Tom Jones ou Histoire d’un enfant trouvé/Livre 02/Chapitre 01

Imprimerie de Firmin Didot frères (Tome 1p. 70-73).

CHAPITRE PREMIER.



CARACTÈRE DE CETTE HISTOIRE ; EN QUOI ELLE RESSEMBLE AUX AUTRES, OU EN DIFFÈRE.

En donnant à cet ouvrage le titre d’Histoire, préférablement à celui de Vie, ou d’Éloge, beaucoup plus à la mode aujourd’hui, nous avons eu l’intention de prendre pour modèle l’écrivain philosophe, attentif à peindre les révolutions des empires, et non le pesant et prolixe historien qui, pour conserver scrupuleusement l’ordre des faits, ne consacre pas moins de temps au détail de mois et d’années dépourvus d’intérêt, qu’au tableau des époques rendues fameuses par de grands et mémorables événements.

De pareilles histoires ressemblent fort aux gazettes, qui contiennent toujours le même nombre de lignes, qu’il y ait des nouvelles ou non. On peut encore les comparer aux voitures publiques qui, vides ou pleines, font constamment le même trajet. On diroit que l’écrivain se croit obligé de suivre le temps, pas à pas ; il parcourt avec une égale lenteur les siècles de stupidité monacale, où le monde semble sommeiller, et l’âge brillant et guerrier si bien décrit par un poëte latin, dans des vers dont nous hasardons une foible imitation :

Quand le terrible fils de l’altière Carthage
Jusqu’aux remparts de Rome eut porté le carnage ;
Quand du bruit des combats le monde épouvanté
En attendoit l’issue avec anxiété,
Et qu’on doutoit encor sous quelles lois la guerre
Rangeroit à la fois les ondes et la terre[1].

Nous suivrons un système tout opposé. Lorsqu’il se présentera quelque situation extraordinaire (et nous en promettons beaucoup de ce genre), nous n’épargnerons ni temps, ni peine pour en tracer une fidèle peinture ; mais si des années s’écoulent sans rien amener d’important, nous ne craindrons pas de laisser un vide dans notre histoire ; et, nous hâtant d’arriver à des époques fécondes en événements, nous passerons sous silence ces intervalles de stérilité.

On doit les envisager comme les numéros perdants à la grande loterie du temps. Nous donc, qui tenons les registres de cette loterie, nous imiterons les judicieux receveurs de celle qu’on tire à l’hôtel-de-ville de Londres. Ils se gardent bien d’offrir aux yeux du public la longue et fâcheuse liste des numéros perdants qu’ils ont débités. Mais le gros lot vient-il à sortir ? toutes les gazettes s’empressent de l’annoncer, et de nommer le bureau où il a été pris.
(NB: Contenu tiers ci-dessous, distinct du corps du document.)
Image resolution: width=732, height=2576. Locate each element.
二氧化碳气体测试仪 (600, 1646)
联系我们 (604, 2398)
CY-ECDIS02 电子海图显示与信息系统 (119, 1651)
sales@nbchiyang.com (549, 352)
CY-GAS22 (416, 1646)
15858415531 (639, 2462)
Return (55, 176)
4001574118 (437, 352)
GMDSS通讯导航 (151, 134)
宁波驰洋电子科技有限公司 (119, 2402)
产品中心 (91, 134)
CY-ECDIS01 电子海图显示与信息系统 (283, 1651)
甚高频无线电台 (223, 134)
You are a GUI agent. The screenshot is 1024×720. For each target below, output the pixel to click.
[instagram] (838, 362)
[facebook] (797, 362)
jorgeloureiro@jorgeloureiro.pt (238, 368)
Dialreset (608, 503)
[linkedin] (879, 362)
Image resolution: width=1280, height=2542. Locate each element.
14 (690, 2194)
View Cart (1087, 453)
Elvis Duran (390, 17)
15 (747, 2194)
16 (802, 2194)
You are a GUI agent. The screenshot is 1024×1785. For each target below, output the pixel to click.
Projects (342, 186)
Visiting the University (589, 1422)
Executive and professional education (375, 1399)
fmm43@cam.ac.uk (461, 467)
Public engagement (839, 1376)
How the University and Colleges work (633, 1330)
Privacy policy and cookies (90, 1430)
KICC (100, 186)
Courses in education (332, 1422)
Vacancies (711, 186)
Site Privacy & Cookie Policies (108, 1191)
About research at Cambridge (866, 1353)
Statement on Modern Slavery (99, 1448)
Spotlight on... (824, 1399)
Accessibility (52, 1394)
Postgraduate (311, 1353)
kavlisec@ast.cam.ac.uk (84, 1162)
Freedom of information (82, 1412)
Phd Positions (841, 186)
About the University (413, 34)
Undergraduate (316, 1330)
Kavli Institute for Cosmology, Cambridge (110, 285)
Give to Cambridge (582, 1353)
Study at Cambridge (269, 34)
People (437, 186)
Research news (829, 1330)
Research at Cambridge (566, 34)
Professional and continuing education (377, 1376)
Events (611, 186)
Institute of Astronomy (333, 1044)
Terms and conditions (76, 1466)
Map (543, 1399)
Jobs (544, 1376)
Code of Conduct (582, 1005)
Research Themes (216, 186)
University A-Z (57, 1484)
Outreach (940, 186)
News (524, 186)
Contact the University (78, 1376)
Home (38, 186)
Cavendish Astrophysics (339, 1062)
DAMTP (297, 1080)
Plus d’un receveur en réclame ordinairement l’honneur pour le sien, sans doute afin de donner à entendre, que les chefs de certains bureaux sont initiés aux secrets de la Fortune.

On doit s’attendre, par conséquent, à trouver dans cet ouvrage des chapitres tantôt fort courts, tantôt très-longs ; les uns ne contenant que l’espace d’un jour, les autres embrassant des années ; quelquefois l’histoire paroîtra s’arrêter dans sa marche, et quelquefois avoir des ailes. Qu’on ne s’avise point, pour cela, d’attaquer notre méthode. Nous prétendons n’en être responsable à aucun tribunal de critique quelconque. Fondateur d’un nouvel empire littéraire, il nous est libre d’établir dans notre domaine telles lois qu’il nous plaît. C’est à vous, chers lecteurs, en qualité de nos sujets, de les recevoir avec confiance et soumission. Or, pour vous rendre l’obéissance facile et douce, nous vous prévenons que ces lois n’auront d’autre but que votre plaisir et votre avantage. Exempt du fol orgueil des tyrans de droit divin, nous ne pensons pas que vous soyez nos esclaves ; le ciel ne nous a placé au-dessus de vous que pour votre bien. Si nous sommes destiné à votre usage, vous ne l’êtes pas au nôtre. En faisant ainsi de votre intérêt la grande règle de nos travaux, nous espérons que vous concourrez unanimement au maintien de notre dignité, et que vos hommages répondront à notre mérite et à nos souhaits.


  1. Ad confligendum venientibus undique Pœnis, Omnia cum belli trepido concussa tumultu Horrida contremuere sub altis ætheris auris ; In dubioque fuit, sub utrorum regna cadendum Omnibus humanis esset, terraque marique.